## Input records
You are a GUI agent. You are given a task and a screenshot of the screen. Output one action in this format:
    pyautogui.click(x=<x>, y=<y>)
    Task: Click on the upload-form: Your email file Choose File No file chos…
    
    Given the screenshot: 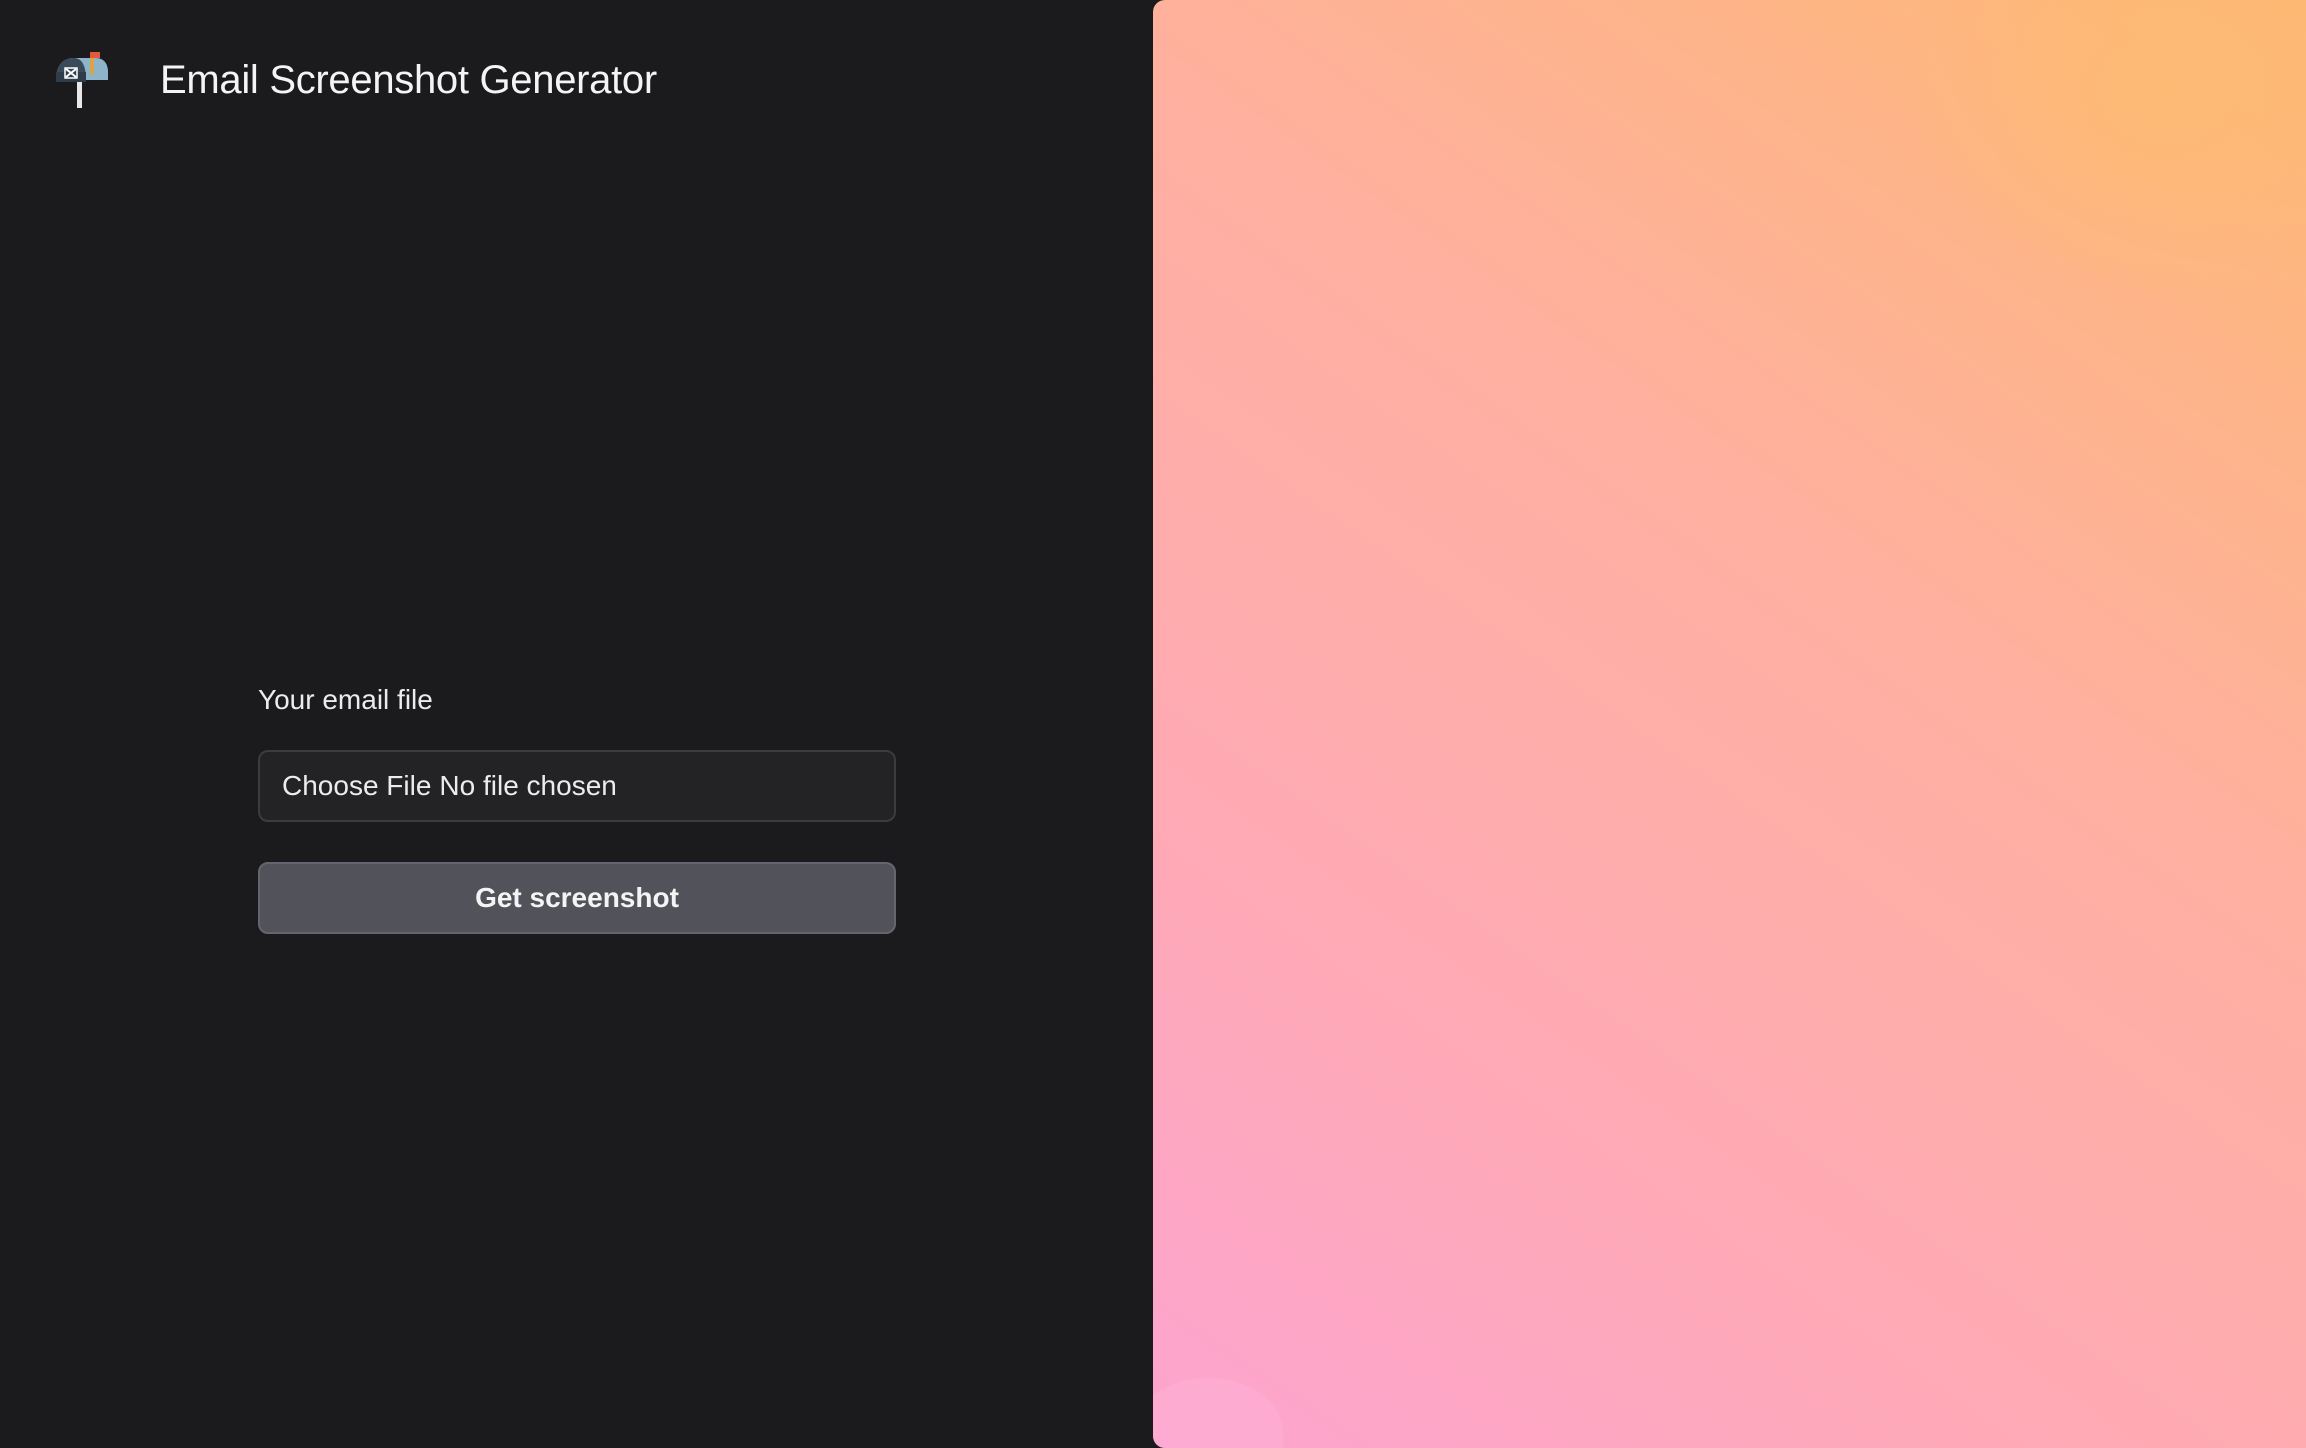 What is the action you would take?
    pyautogui.click(x=577, y=807)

## Goal of the exercise
Extract the lines from the start of the material through the line that contains "Task: Click on", and reproduce them with no changes and nothing else.

## Completed task
You are a GUI agent. You are given a task and a screenshot of the screen. Output one action in this format:
    pyautogui.click(x=<x>, y=<y>)
    Task: Click on the upload-form: Your email file Choose File No file chos…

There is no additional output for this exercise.